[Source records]
------------------------------------------------------------
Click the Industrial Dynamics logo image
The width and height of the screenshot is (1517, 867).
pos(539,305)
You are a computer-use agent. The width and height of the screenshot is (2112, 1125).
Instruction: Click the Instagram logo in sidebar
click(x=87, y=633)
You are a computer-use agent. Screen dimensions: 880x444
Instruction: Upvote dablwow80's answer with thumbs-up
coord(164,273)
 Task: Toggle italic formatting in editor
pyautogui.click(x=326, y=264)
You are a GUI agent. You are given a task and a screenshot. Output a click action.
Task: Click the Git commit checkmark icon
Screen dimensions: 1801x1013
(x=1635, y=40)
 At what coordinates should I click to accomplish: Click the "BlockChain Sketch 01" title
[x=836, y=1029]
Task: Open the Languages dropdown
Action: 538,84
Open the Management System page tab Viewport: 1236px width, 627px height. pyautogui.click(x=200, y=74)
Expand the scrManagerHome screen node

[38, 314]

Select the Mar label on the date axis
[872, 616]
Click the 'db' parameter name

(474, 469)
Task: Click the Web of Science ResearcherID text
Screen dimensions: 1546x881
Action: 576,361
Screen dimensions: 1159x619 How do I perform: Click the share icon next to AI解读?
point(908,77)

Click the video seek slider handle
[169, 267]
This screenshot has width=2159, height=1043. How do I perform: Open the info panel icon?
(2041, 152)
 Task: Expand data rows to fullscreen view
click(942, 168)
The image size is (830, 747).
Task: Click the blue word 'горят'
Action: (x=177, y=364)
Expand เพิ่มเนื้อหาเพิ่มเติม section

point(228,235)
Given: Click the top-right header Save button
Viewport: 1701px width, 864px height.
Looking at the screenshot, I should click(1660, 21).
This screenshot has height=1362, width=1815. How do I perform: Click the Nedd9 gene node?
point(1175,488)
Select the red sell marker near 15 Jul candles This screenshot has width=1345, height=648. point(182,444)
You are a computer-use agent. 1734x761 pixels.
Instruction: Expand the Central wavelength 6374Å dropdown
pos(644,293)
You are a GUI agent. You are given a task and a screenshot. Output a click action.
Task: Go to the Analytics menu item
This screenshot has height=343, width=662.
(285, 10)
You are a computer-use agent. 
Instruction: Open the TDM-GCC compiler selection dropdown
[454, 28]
------------------------------------------------------------
■ YOUR ASSIGNMENT: From the records above, please extract every line and repeat it exactly.

■ RESULT FOR THIS EXERCISE:
Click the Industrial Dynamics logo image
The width and height of the screenshot is (1517, 867).
pos(539,305)
You are a computer-use agent. The width and height of the screenshot is (2112, 1125).
Instruction: Click the Instagram logo in sidebar
click(x=87, y=633)
You are a computer-use agent. Screen dimensions: 880x444
Instruction: Upvote dablwow80's answer with thumbs-up
coord(164,273)
 Task: Toggle italic formatting in editor
pyautogui.click(x=326, y=264)
You are a GUI agent. You are given a task and a screenshot. Output a click action.
Task: Click the Git commit checkmark icon
Screen dimensions: 1801x1013
(x=1635, y=40)
 At what coordinates should I click to accomplish: Click the "BlockChain Sketch 01" title
[x=836, y=1029]
Task: Open the Languages dropdown
Action: 538,84
Open the Management System page tab Viewport: 1236px width, 627px height. pyautogui.click(x=200, y=74)
Expand the scrManagerHome screen node

[38, 314]

Select the Mar label on the date axis
[872, 616]
Click the 'db' parameter name

(474, 469)
Task: Click the Web of Science ResearcherID text
Screen dimensions: 1546x881
Action: 576,361
Screen dimensions: 1159x619 How do I perform: Click the share icon next to AI解读?
point(908,77)

Click the video seek slider handle
[169, 267]
This screenshot has width=2159, height=1043. How do I perform: Open the info panel icon?
(2041, 152)
 Task: Expand data rows to fullscreen view
click(942, 168)
The image size is (830, 747).
Task: Click the blue word 'горят'
Action: (x=177, y=364)
Expand เพิ่มเนื้อหาเพิ่มเติม section

point(228,235)
Given: Click the top-right header Save button
Viewport: 1701px width, 864px height.
Looking at the screenshot, I should click(1660, 21).
This screenshot has height=1362, width=1815. How do I perform: Click the Nedd9 gene node?
point(1175,488)
Select the red sell marker near 15 Jul candles This screenshot has width=1345, height=648. point(182,444)
You are a computer-use agent. 1734x761 pixels.
Instruction: Expand the Central wavelength 6374Å dropdown
pos(644,293)
You are a GUI agent. You are given a task and a screenshot. Output a click action.
Task: Go to the Analytics menu item
This screenshot has height=343, width=662.
(285, 10)
You are a computer-use agent. 
Instruction: Open the TDM-GCC compiler selection dropdown
[454, 28]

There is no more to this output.